Getting shots of Kimi Raikkonen in the paddock is trickier this year given the Alfa Romeo team is situated at the opposite end of the paddock to the leading teams but I waited for him to go from his suite to the garage prior to FP3 and was rewarded. An hour on Saturday morning in the pits yielded some colourful shots.But car pics rarely attract as much interest on social media as people shots do.  While waiting outside the Hilton for the drivers to finish their press conference on Saturday night,  Lewis’ trainer Angela Cullen, who was waiting with his scooter,  shouted “Hey take a picture of me jumping!”  It was one of my most popular pics from the weekend.I caught Sky Italia TV presenter Federica Masolin chilling out on her on-air partner’s shoulder and pressed the shutter button to record the moment.  On Friday, FP1 came to an abrupt halt when George Russell lifted a manhole cover that wiped out the bottom of his Williams.  I was just around the corner when I noticed the red flags (session stopped) and then heard on my slightly delayed BBC radio broadcast that he’d pulled up at turn 3.  These were my shots from 500m away. And here is the car en route to the pits.  See the crane? Well, in that raised position it’s too high to fit under the footbridges over the track. We know this because this crane whacked one of these bridges which meant that had to be structurally checked and then oil leaked from the cracked crane all over the Williams.  So a right balls-up all round.

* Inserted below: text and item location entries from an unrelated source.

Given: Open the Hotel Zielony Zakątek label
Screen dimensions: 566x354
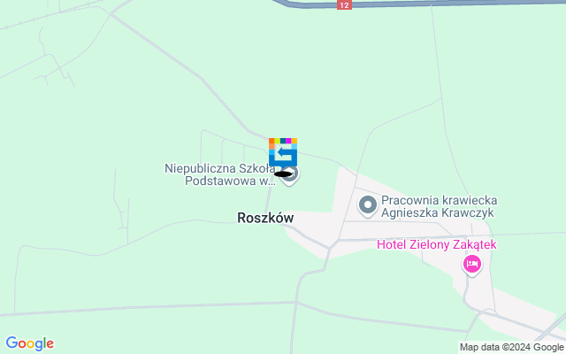Looking at the screenshot, I should pyautogui.click(x=437, y=244).
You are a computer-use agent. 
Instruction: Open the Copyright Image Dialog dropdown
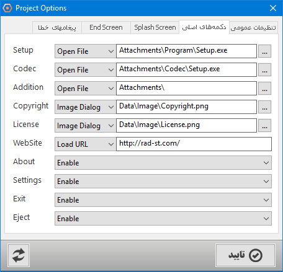click(85, 107)
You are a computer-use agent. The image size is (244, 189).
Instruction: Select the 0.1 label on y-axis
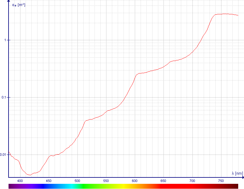point(5,98)
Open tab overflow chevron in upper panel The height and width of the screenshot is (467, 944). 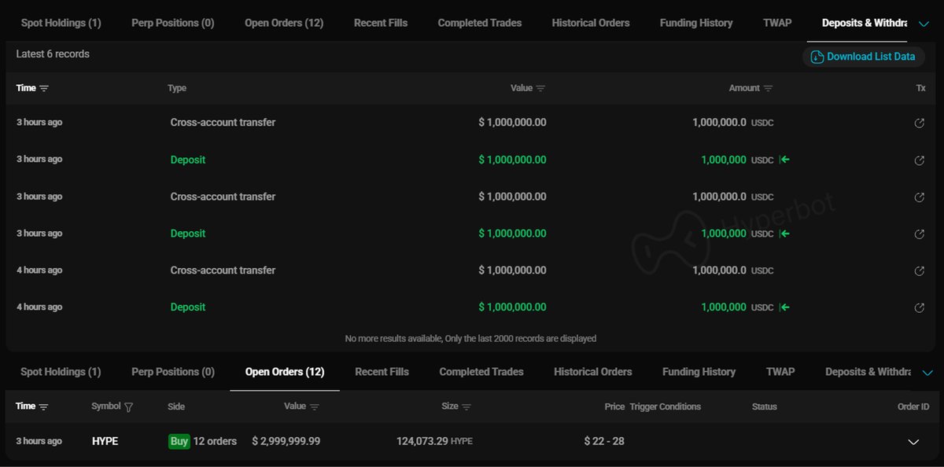pos(924,24)
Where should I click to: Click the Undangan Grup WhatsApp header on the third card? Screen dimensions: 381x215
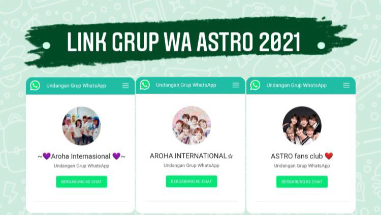pos(297,85)
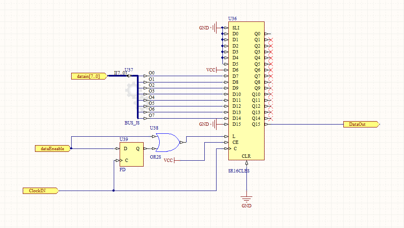Viewport: 404px width, 228px height.
Task: Select the GND power symbol below CLR
Action: [246, 200]
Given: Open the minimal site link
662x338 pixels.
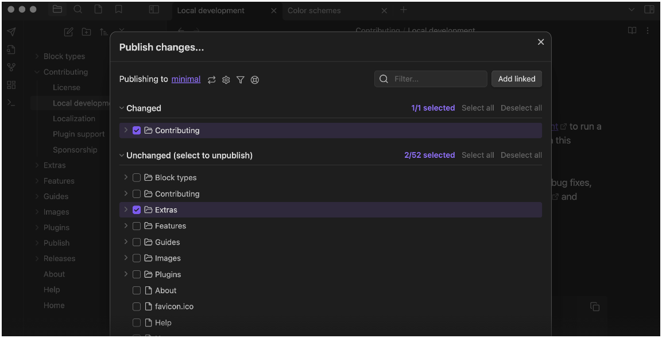Looking at the screenshot, I should coord(186,79).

Later in the afternoon, FP2 surprisingly took place at the scheduled time and the light at the castle was glorious.  I shot high from this most precarious spot,to get shots like these.And then went to ground level for what I think might one of the best and unique backgrounds on offer in this sport.Most of the drivers were staying at the Marriott adjacent to the track and they walked out of the hotel and across the footbridge to be in the paddock in just a few minutes. Shooting them coming down the stairs after crossing the track, it’s possible to fill the background with the huge F1 promotional sign on the Marriott.  Here Daniel Ricciardo has some fun with me.Lewis Hamilton was flying the Puma flag sporting a new tie-dyed t-shirt as he glided through the paddock on 2 wheels.I’d like to say I planned the below shot, but that would be untrue.  I was waiting on the bridge when the teams, who are subject to an entrance curfew, entered en masse at the same time and from both ends of the paddock, producing a sea of mechanics. So they were some of my memories of Baku on the Caspian Sea.  In 9 days it’s back to Europe for the Spanish GP and I hope you will be with me for that event. Bye for now!